Claude Sonnet 4.5 — What’s New and What Still Limits It (2025)

#webdev #programming #ai #anthropic

TL;DR

Stronger agentic coding & computer use: Sonnet 4.5 leads on real‑world benchmarks like OSWorld (61.4%) and is state‑of‑the‑art on SWE‑bench Verified. Anthropic observed 30+ hours of sustained autonomous work in internal runs.
Platform upgrades: code checkpoints in Claude Code, a native VS Code extension, context editing + memory in the API, Agent SDK, and code execution + file creation in Claude apps.
Pricing: unchanged vs Sonnet 4 — $3/M input tokens and $15/M output tokens.
Limits: a 5‑hour rolling session limit (resets every 5h); usage is shared across Claude & Claude Code; Anthropic may apply weekly caps. Default context window is 200K across plans.
Gotchas: safety gating under ASL‑3 may sometimes block benign content; community reports note short default timeouts for long‑running terminal commands in Claude Code (workarounds exist, your mileage may vary).

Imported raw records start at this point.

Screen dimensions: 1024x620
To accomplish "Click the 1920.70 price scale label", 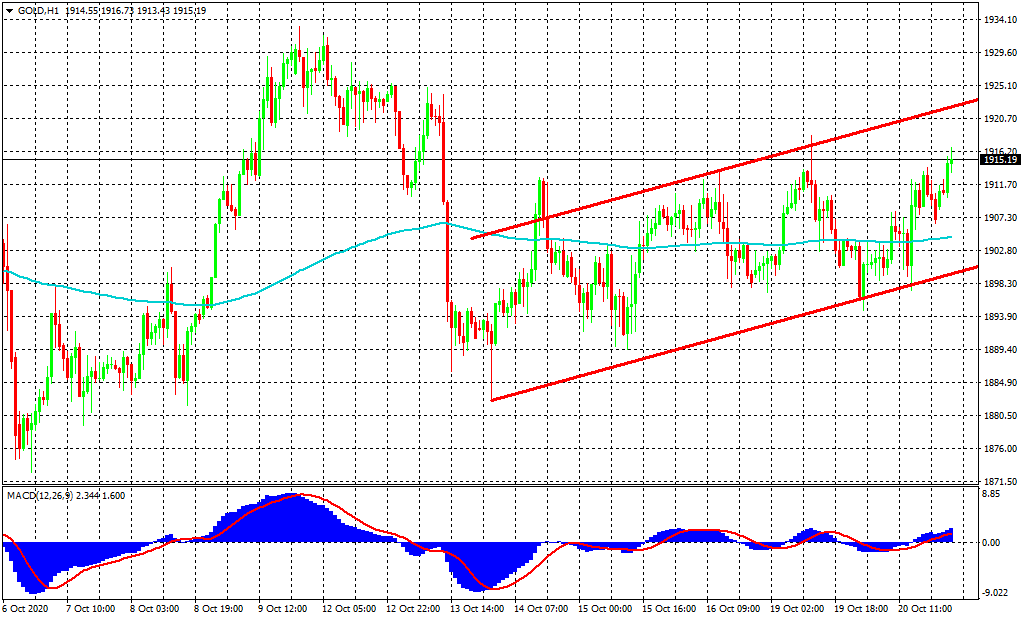I will [1000, 119].
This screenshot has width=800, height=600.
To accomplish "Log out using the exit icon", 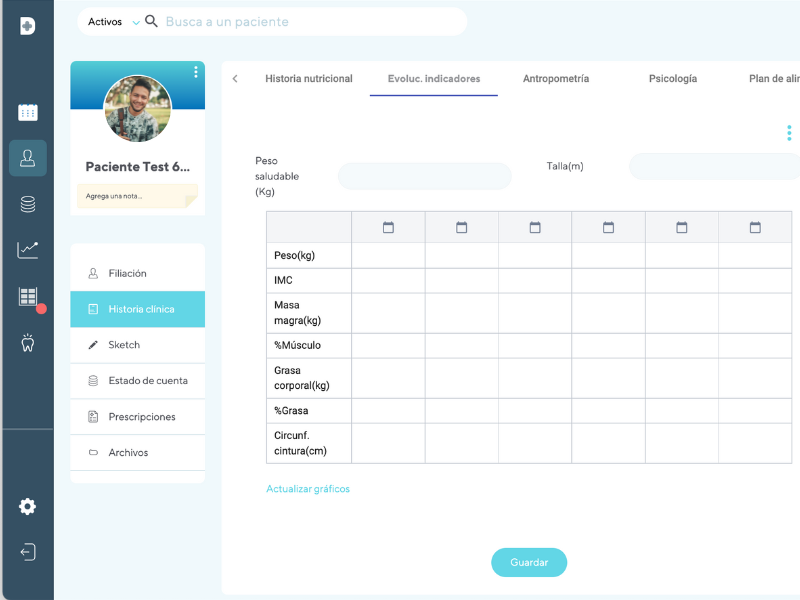I will 27,552.
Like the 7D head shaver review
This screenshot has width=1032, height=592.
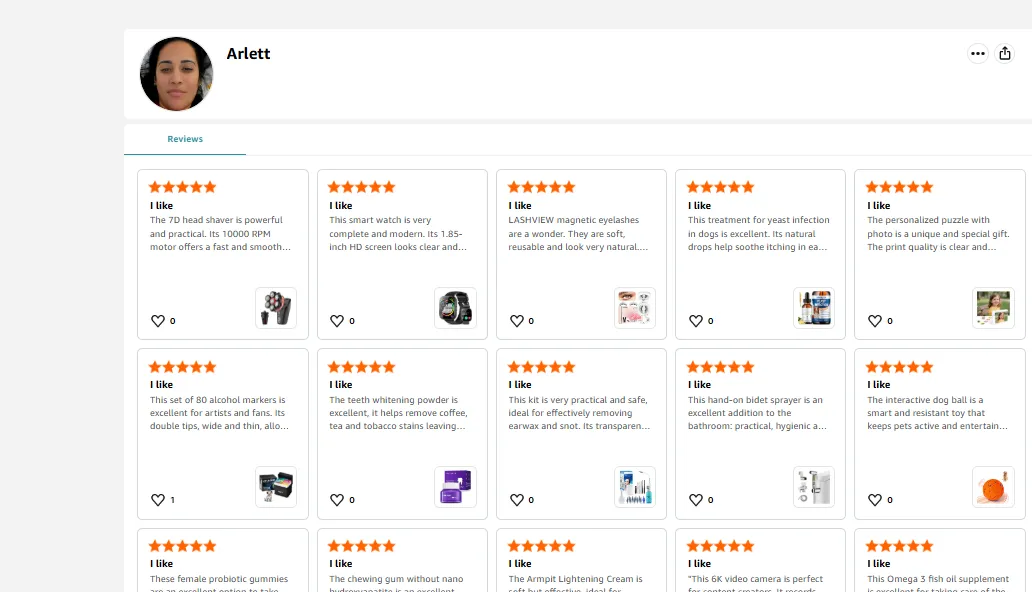[158, 321]
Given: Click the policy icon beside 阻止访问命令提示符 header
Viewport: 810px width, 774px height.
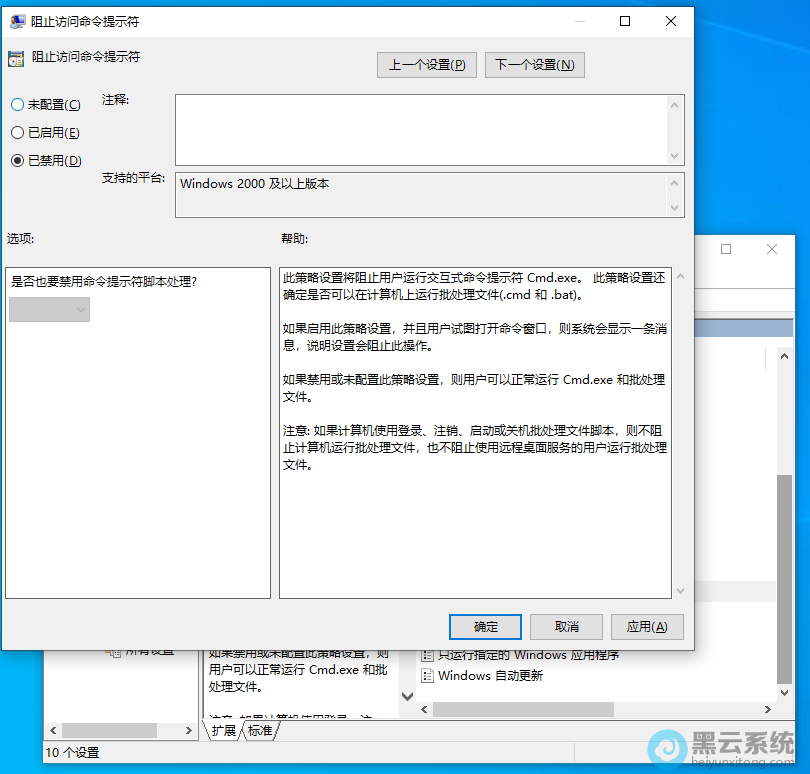Looking at the screenshot, I should [x=16, y=57].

Best‑in‑class for coding & agents: Sonnet 4.5 emphasizes real software work (multi‑file edits, long‑horizon planning, tool use).
Benchmarks:
- OSWorld (computer use): 61.4% (vs ~42% for Sonnet 4 earlier in the year).
- SWE‑bench Verified (software engineering): SOTA; Anthropic reports 77.2% in a 200K‑context configuration, with a 1M‑context configuration also tested.
Long‑run autonomy: Observed maintaining focus for 30+ hours on complex, multi‑step tasks.
Developer‑facing features:
- Claude Code adds checkpoints (jump back to any saved state) and a refreshed terminal UI.
- VS Code extension for a more native coding experience.
- Context editing + memory to let agents run longer with better state management.
- Claude Agent SDK (infrastructure Anthropic uses for Claude Code) for building your own production‑grade agents.
- In the Claude apps: code execution and file creation (spreadsheets, slides, docs) inside chat.

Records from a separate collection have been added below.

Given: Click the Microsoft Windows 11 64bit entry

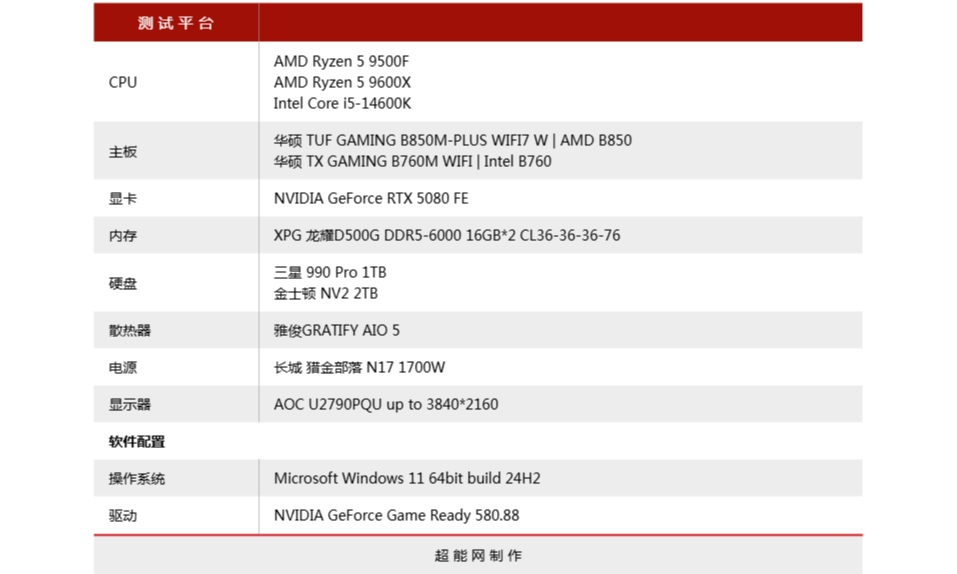Looking at the screenshot, I should [407, 478].

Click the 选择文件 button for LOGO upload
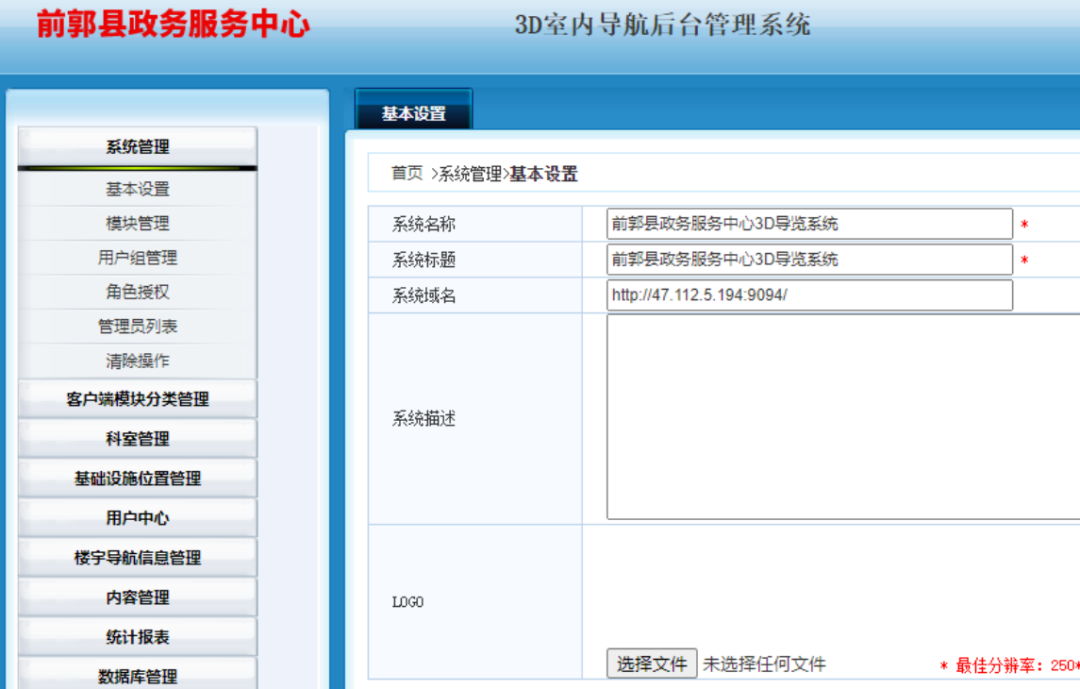click(x=653, y=663)
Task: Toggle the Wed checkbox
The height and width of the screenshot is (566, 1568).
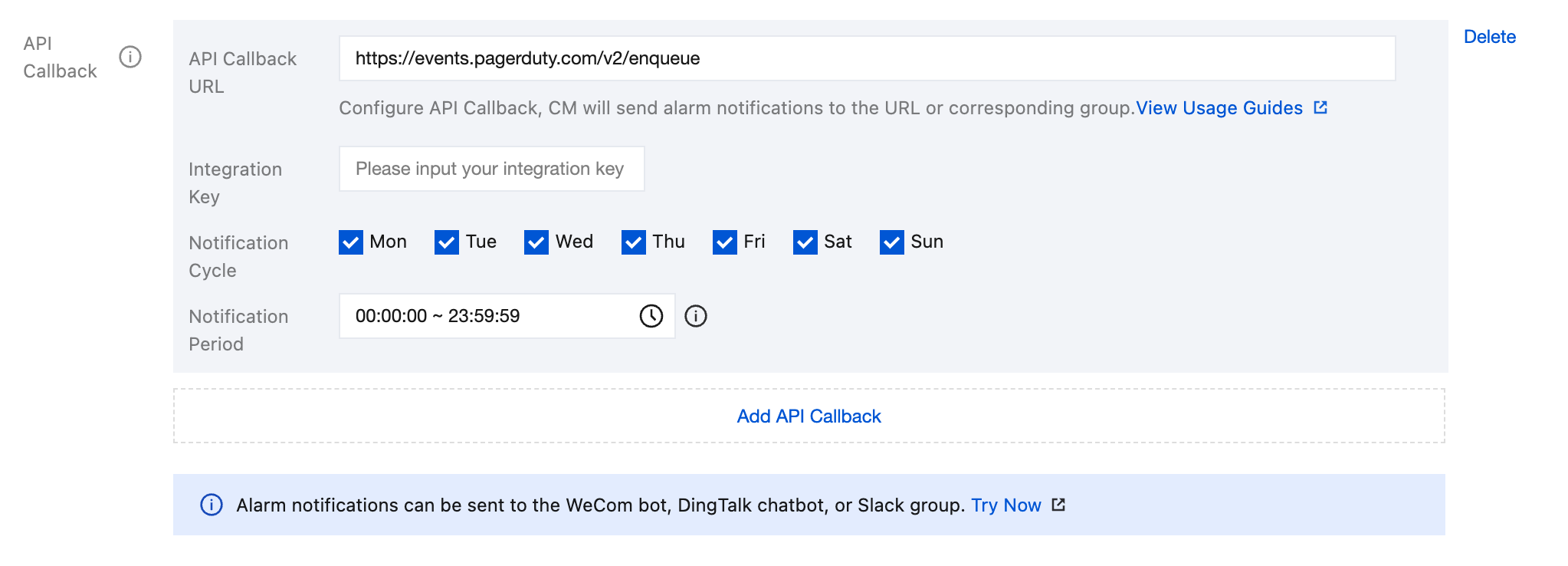Action: (x=536, y=242)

Model ID: claude-sonnet-4-5 (API). Also available via Amazon Bedrock.
Price: $3 per million input tokens and $15 per million output tokens (same as Sonnet 4).

1) Usage limits & resets

Session limit resets every 5 hours (rolling window).
Usage is shared across Claude (chat) and Claude Code on the same account.
Anthropic may apply weekly/monthly caps to ensure fair access (varies by plan and period).

2) Context window

200K tokens across consumer plans (Pro / Max).
Anthropic tested a 1M‑context configuration in research/benchmarks, but the standard user experience remains 200K.

3) Long‑running commands in Claude Code

Community reports note short default timeouts (≈2 minutes) for shell commands in the integrated terminal. Some users report config‑based workarounds; effectiveness varies by setup.

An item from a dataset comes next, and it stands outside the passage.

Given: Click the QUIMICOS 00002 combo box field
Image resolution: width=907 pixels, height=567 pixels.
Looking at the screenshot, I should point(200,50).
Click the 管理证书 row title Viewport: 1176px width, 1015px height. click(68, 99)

4) Safety & gating under ASL‑3

Sonnet 4.5 ships under AI Safety Level 3. More protective classifiers sometimes over‑flag benign content (Anthropic says this has improved vs prior releases).

Chunk long tasks (builds/tests) into steps that complete quickly; avoid starting dev servers inside Claude Code.
Keep context lean: summarize, prune attachments, and use the new context editing to maintain a small working set.
Use the API for big jobs where you need precise budgeting or batch processing; keep the chat session for guidance & reviews.
Watch your usage meter (session + any weekly caps) and plan sprints around the 5‑hour reset.

Teams that rely on agentic coding (multi‑file edits, refactors, eval‑driven loops).
Workflows that benefit from computer use/navigation (e.g., spreadsheet manipulation, web‑based ops).
Users who hit capability limits with earlier Sonnet models and need longer‑horizon planning with better reliability.